___ SELECTED PASSAGE
It might be the case that the two approaches, learner-control and system-control, work well for different students, but at this point, the research regarding the optimal balance of learner- vs. system-control is inconclusive. It would appear that the best system would adapt itself to the learner by providing both the behavioralist and the constructivist approach based on the learner's preference and personality type (Tan, 1996).

One such experiment was conducted by Melara (1996), who examined the effect of learning style (based on Kolb's Learning Style Inventory) on learner performance within two different hypertext structures: hierarchical and network. Her experiment showed no significant differences in achievement for Explorers and Observers using either hypertext structure. She raises the following point: contrary to Observers, Explorers are expected to prefer experimentation to observation. Studies are needed that examine the time spent on different activities that are targeted towards these two different personality types (Melara, 1996). Melara's study comparing two versions of learner-control only examined the effect of different content structure and navigation. A more interesting study would be to examine the effect of the Explorer vs. Observer personality-type dimension on system- vs. learner-controlled sequence.
______
___ RECORD SET
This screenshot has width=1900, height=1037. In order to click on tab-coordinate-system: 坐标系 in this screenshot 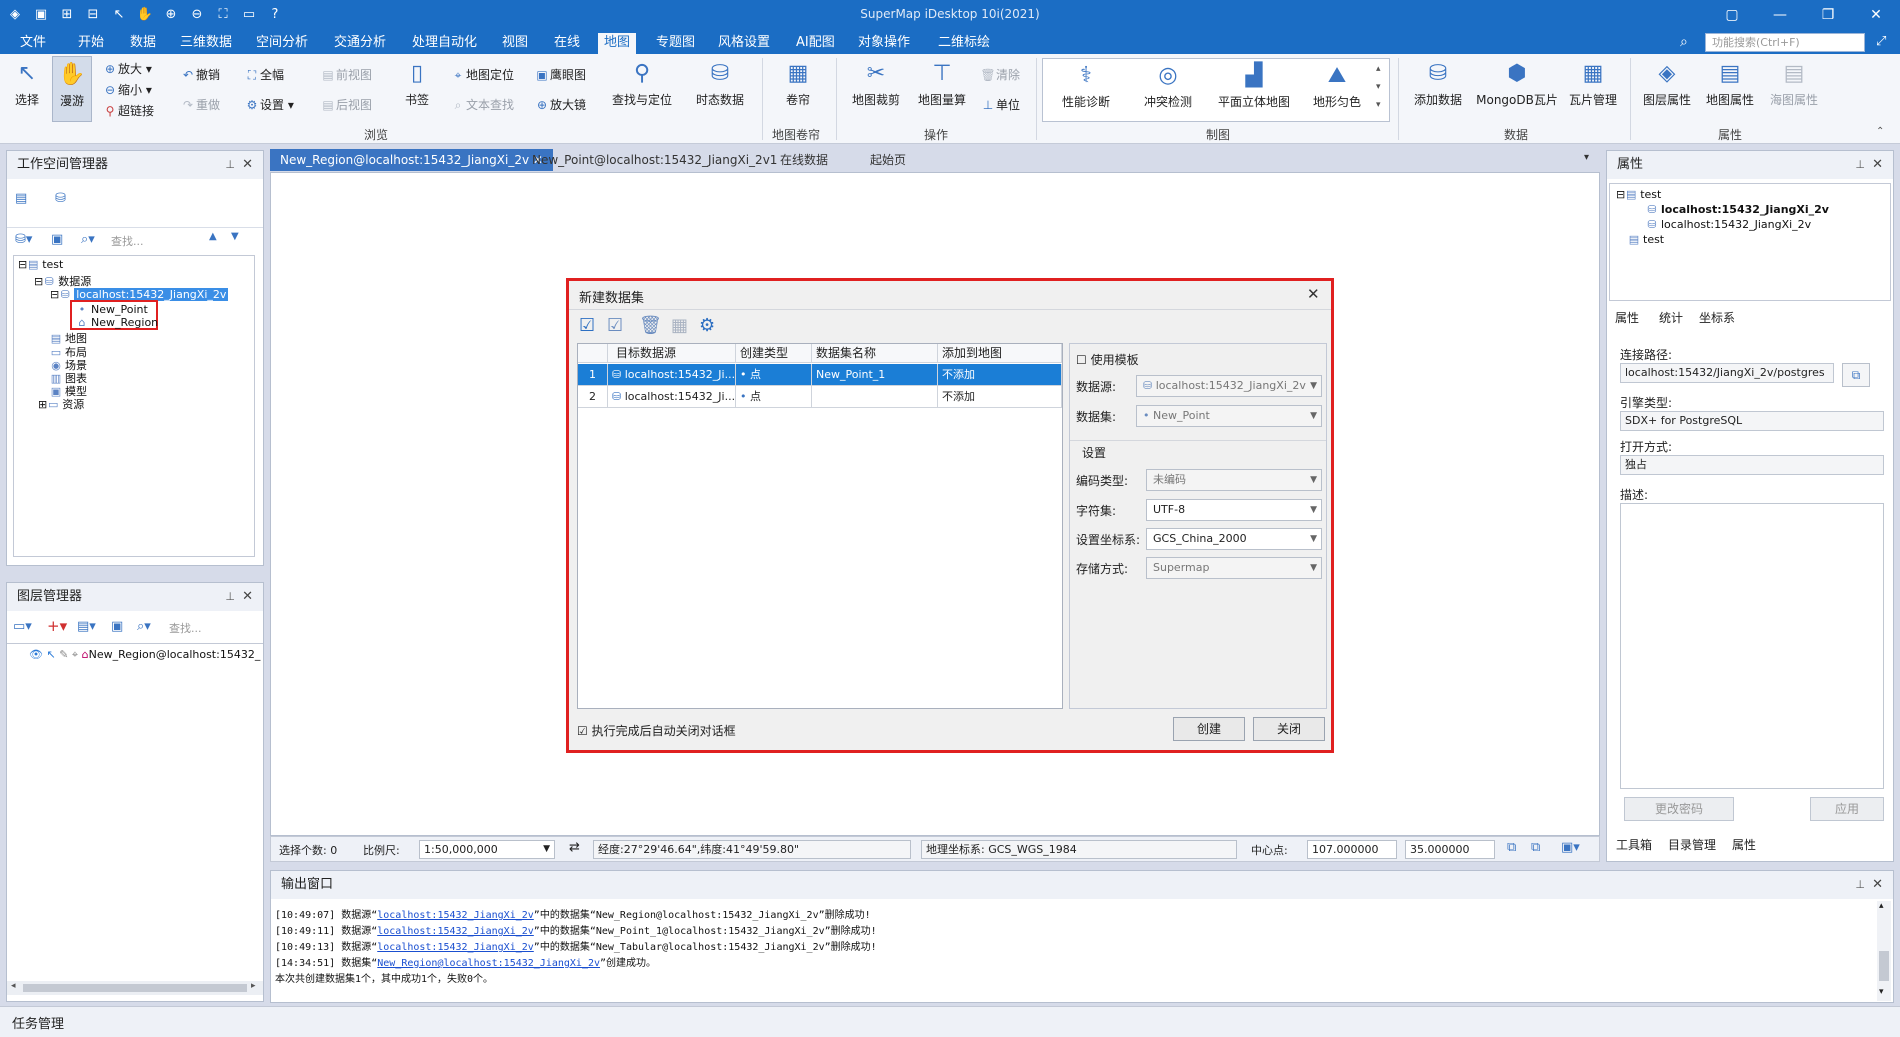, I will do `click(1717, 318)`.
______
___ RECORD SET
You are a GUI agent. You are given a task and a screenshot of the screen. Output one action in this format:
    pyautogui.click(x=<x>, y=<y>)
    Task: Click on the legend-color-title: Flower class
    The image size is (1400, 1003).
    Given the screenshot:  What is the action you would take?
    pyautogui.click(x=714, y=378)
______
= WHAT YOU ARE ASKED TO DO =
Answer these questions about the passage on learner-control and system-control:
(a) According to the passage, which two approaches would the best system provide, based on the learner's preference and personality type?
(b) On which inventory was learning style based in Melara's experiment?
(c) What were the two hypertext structures in Melara's experiment?

= RESPONSE BOX =
(a) The behavioralist approach and the constructivist approach.
(b) Kolb's Learning Style Inventory.
(c) Hierarchical and network.